I first implented this trick on a D2X and loved it so now use it on the D70. Only problem with the D70 and AF-C (and this could be just me, I dunno and why I am making the comment) I find the tracking not all that great. I don't have a great deal of success with the D70 in AF-C and I prefer to use AF-S however there are so many situations that beg AF-C only if I could get it to track consistently. I find it often tends to find another subject to focus on or it just can't keep my moving subject in focus for whatever reason.
Is it just me? I didn't think to compare the AF-C performance with the D2X when I had it and this was probably because the focus was so fast it wasn't an issue.
MichaelKirk wrote:
All shots are done on the D70s 50mm 1.8D lens. Flash mode set at TTL. Auto focus -s, single area focus, 3-d color matrix.

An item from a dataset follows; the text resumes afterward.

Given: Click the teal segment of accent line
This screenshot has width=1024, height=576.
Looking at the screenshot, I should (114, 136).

I can now see that the lack of sharpness is caused by camera shake....as I have been getting older my hand are not as steady anymore. Confused about the lighting though. Just seems like some of the photos are overly dark. I will take more test photos and adjust different setting for experimentation and education.
Michael
Michael
Coupling the first line above with your earlier comments about using bult in flash and A priority....Although the menu on the D70s says TTL mode, when you are in A mode with 3d matrix metering you are actually using TTl/BL or balanced fill flash. In this setup you will always see underexposure in the type of photos your have shown here.

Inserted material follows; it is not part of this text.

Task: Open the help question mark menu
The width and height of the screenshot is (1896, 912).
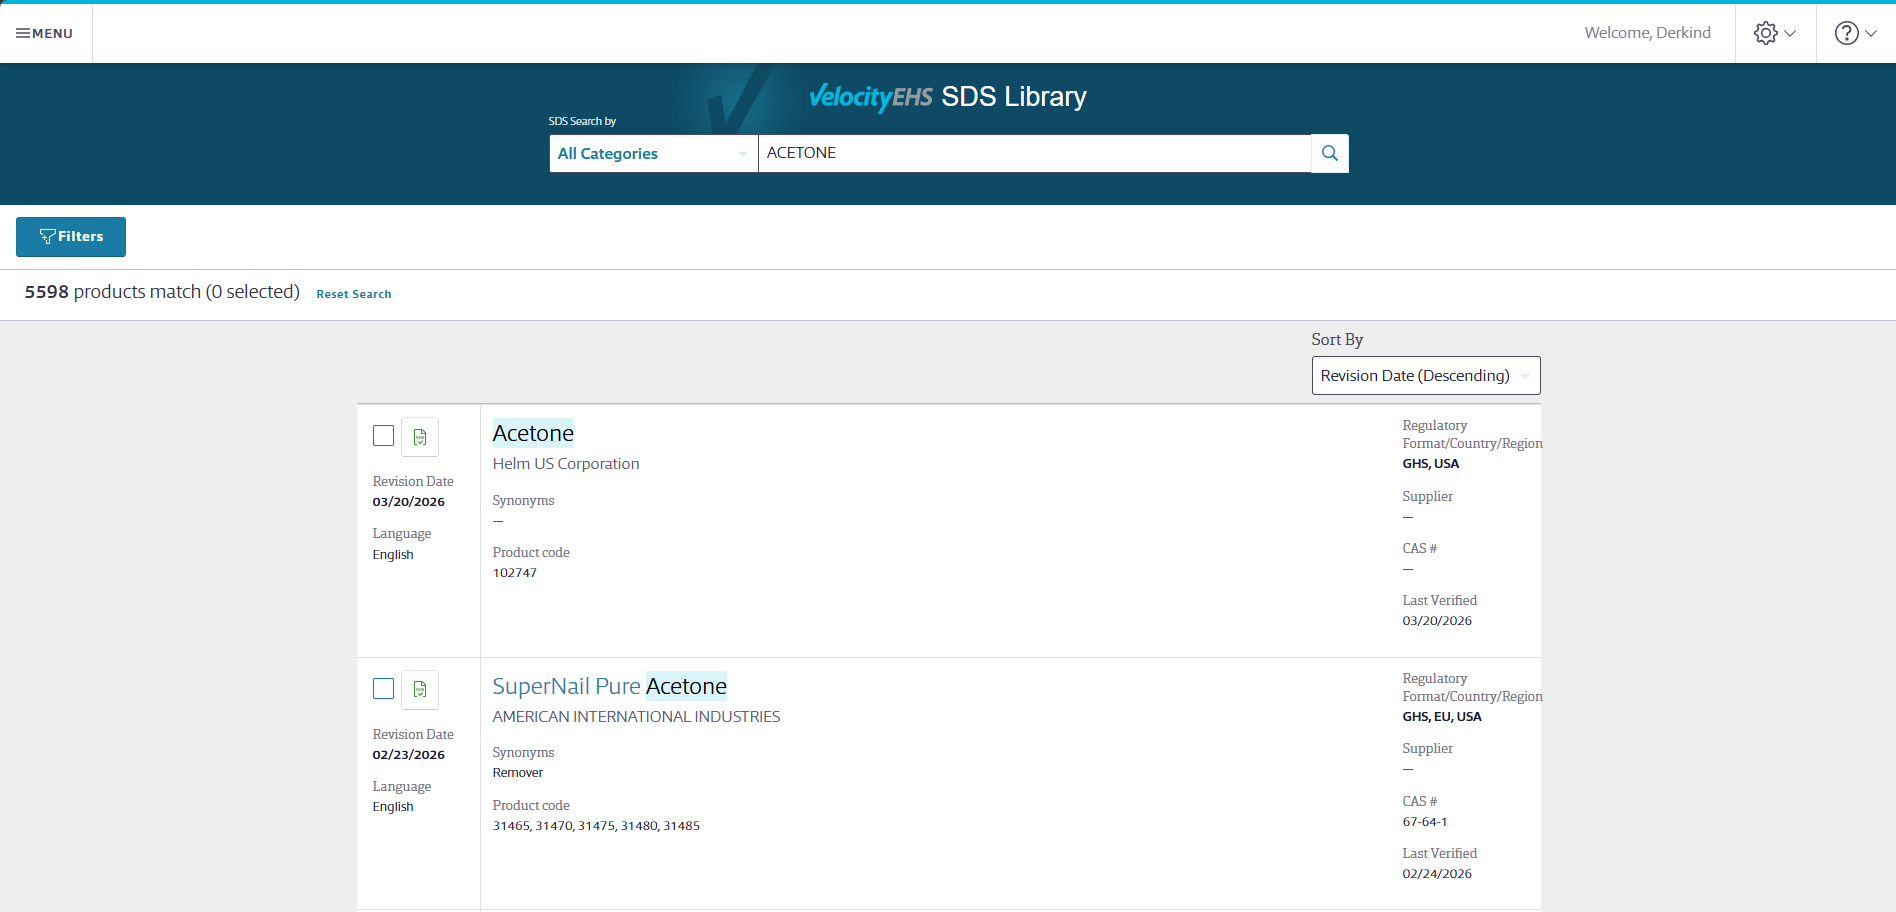Action: 1846,33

Your photos show that you are using the flash as the key or primary lighting source to do this you need to change to either spot metering or to Manual mode to force the flash into pure TTL. This will immediately give better results...but you still may have to compensate depending on the reflectivity of the subject.

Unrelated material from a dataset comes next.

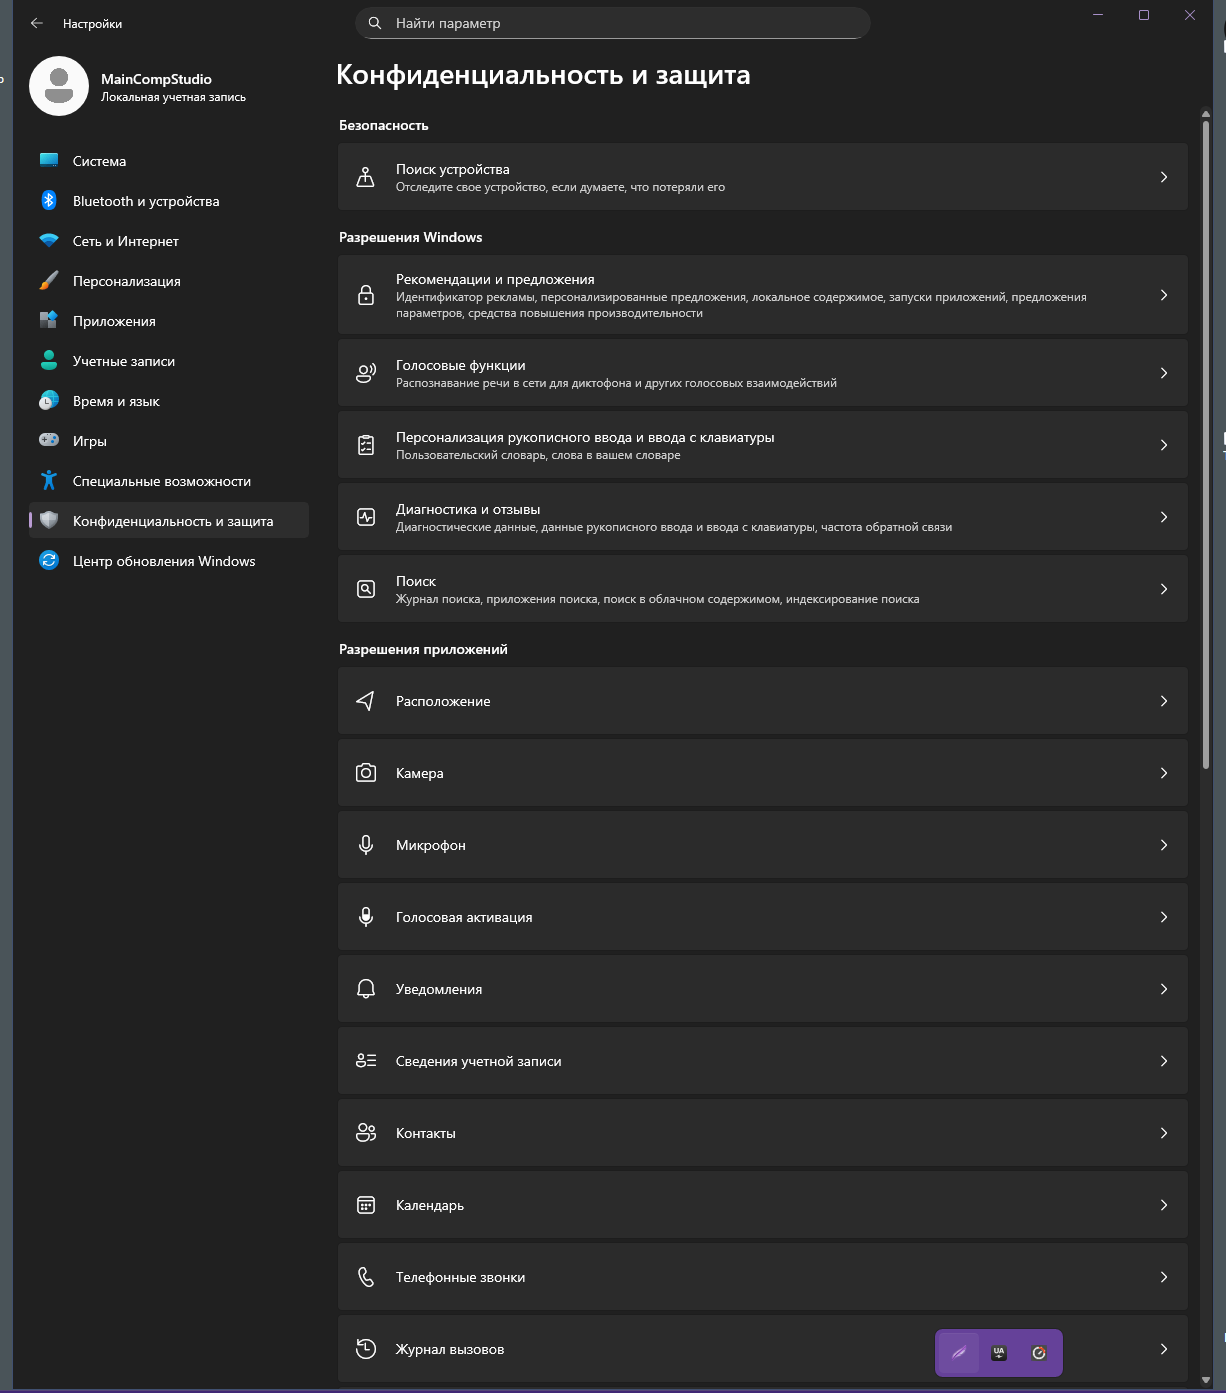Go to Персонализация in the sidebar
This screenshot has width=1226, height=1393.
(x=126, y=281)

TTL/BL mode is intended for use outdoors to balance with daylight. In this flash mode the camera dliberabtely reduces flash power by anything up to 1.7 stops by design. It is intended to help with strong backlighting or to soften harsh shadows cast by direct sunlight.
final bit of info. In manual mode you can set your apperture to get the DOF you want, then set the shutter speed to one that will stop the shake. Shutter speed has no effect on flash exposure so you will still have a correctly exposed subject (provided it is within the right distance from the flash) however it will result in a change to the background exposure.